Monday, February 02, 2009

The Weekend: A Recap

- As Liz mentioned on her blog this Friday we went to see a Journey cover band. What she neglected to mention were the following facts:
- At the McDonald's where we stopped for directions there was a conference room in the middle of the dining room with as sign encouraging people to rent it out for their next meeting. REALLY? No... really? Because nothing says effective business conferencing like the smell of McMuffins grilling

- At the concert there was a very, very, very drunk chick who kept hopping up on stage and grinding on the lead singer and bass player. When she touched the bass player (whom we were sweating from afar) Liz took off her shoe and threatened to throw it. Before I could encourage her enough to do it the roadie came out and dragged the woman off stage. She hopped back on 3 separate times. She was wearing a turtle neck and no bra, you know, for that touch of class

- A middle aged man with a dunlap (Belly done lapped over his belt) and his wife stood directly in front of us, dry humped and the dude took of his shirt. I contend that due to seeing this I lost an ovary and my left eye went blind for about 30 seconds. I'll never be the same.

- Despite all of these items we had an awesome time and Liz and I have agreed to slow dance with each other to Open Arms at our respective weddings. It'll be magical.

- Yesterday when driving home my Blue Tooth died. I still wanted to talk to Liz about my weekend so I put her on speaker phone. The only place I could think of to stash the phone close to my mouth? In my cleavage. So yes, Liz spoke to me from my breasts for an hour and it was magical. Also apparently around the 405 and 10 junction my breasts become a dead zone and drop calls. Just for your knowledge.

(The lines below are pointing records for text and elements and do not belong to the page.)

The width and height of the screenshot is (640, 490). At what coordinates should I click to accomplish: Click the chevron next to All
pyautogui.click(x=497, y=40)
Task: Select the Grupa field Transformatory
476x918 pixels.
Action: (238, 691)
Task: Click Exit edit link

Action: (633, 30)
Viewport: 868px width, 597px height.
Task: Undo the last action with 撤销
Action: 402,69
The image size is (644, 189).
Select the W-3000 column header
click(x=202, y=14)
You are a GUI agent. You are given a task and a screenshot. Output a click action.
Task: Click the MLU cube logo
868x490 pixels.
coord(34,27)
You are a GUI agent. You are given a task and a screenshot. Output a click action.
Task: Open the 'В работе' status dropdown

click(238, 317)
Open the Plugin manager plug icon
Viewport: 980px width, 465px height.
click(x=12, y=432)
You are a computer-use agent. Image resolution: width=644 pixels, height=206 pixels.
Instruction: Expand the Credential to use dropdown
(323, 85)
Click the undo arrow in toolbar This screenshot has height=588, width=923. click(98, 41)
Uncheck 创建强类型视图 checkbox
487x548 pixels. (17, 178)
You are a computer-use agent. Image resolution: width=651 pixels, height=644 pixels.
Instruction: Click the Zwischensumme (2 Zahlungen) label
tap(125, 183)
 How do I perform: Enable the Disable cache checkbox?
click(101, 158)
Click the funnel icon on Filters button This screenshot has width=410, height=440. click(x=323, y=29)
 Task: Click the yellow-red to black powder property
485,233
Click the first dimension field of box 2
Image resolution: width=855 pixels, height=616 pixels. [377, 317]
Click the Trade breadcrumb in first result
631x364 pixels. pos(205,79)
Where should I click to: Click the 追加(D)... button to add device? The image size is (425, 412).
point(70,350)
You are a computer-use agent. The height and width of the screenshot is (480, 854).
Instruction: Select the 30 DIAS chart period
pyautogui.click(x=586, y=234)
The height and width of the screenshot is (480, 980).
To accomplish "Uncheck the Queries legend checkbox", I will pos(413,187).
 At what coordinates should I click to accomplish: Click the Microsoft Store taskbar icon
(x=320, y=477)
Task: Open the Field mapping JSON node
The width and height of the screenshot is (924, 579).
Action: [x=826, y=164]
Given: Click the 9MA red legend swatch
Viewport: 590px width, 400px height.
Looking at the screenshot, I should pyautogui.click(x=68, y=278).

- I got the best massage of my life on Saturday. I am in no way exaggerating when after the massage I considered proposing to the masseuse Angela. I also tried to think of ways to lure her to my car. All I came up with was 'candy' as my brain was fried from the awesomeness of 90 minutes of deep tissue rubbin'. It didn't work but I will plot some more and go back to Angela soon. Oh yes, she will be mine.

1 comment:

Chuck said...

Is it wierd that I now want to talk to your boobs?